In the first demo, the rack was used as a virtualized resource for four different rendering applications launched from thin clients. Koduri explained that the Radeon GPUs included hardware virtualization support for the kind of remote execution that they were using, noting that each GPU can support up to 16 users. That meant the rack could theoretically deal with 1280 users simultaneously. The second demo used all 80 GPUs for a single graphics application, in this case, to illustrate how photorealistic rendering could be accomplished in real time. “We’re redefining high performance computing for the content creation community,” said Koduri.

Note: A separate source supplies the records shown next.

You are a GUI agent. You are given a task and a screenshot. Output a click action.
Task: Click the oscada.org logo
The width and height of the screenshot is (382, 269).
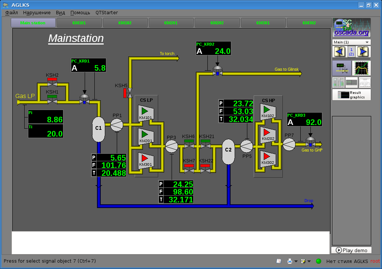point(351,28)
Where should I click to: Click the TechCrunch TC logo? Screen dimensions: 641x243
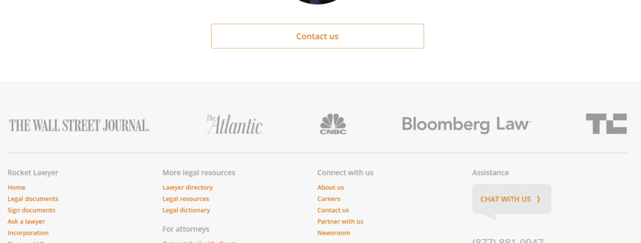click(606, 123)
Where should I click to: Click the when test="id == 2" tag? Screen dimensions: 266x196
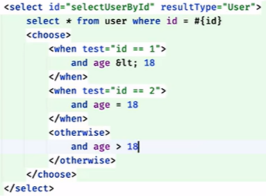(107, 91)
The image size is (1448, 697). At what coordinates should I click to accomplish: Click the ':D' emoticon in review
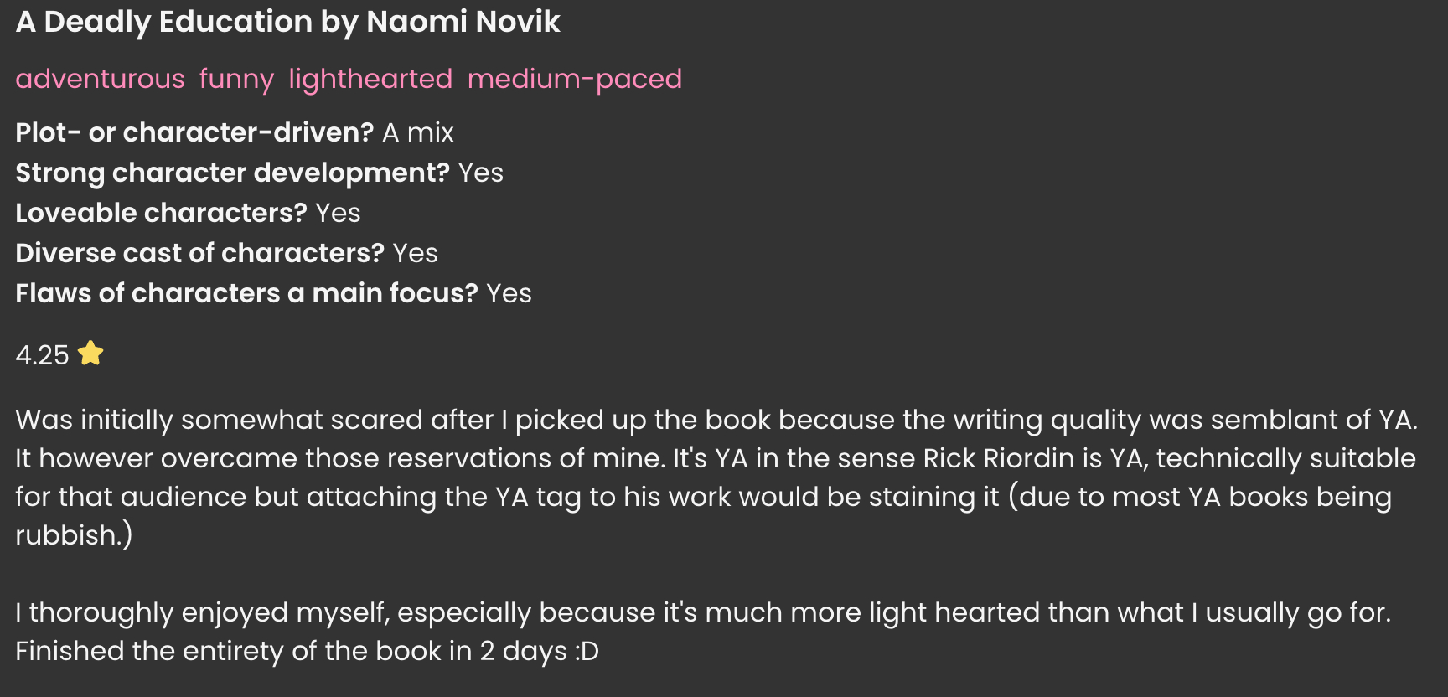pyautogui.click(x=587, y=651)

Although the SIGGRAPH demonstration only illustrated the system’s graphic prowess, AMD is hoping the machine will attract AI users looking to run their deep learning codes. Theoretically, the system could also be used for more traditional HPC work for applications that can tolerate 32 bits of precision.

One of the main advantages of the Project 47 machine is that it is able to deliver a lot of floating point horsepower within a relatively small power envelope. AMD is claiming the system delivers 30 gigaflops per watt of FP32 operations, which would put it at or near the top of the Green500 list if somehow those FP32 operations could be transformed to FP64. Alas, these latest Radeon parts have little 64-bit capability, making the comparison somewhat irrelevant. The current Green500 champ is TSUBAME 3.0, which turned in a power efficiency of 14.1 gigaflops of performance based on (FP64) Linpack.

Project 47 systems are expected to be available from Inventec and their principal distributor, AMAX, in Q4 of this year. Pricing was not announced.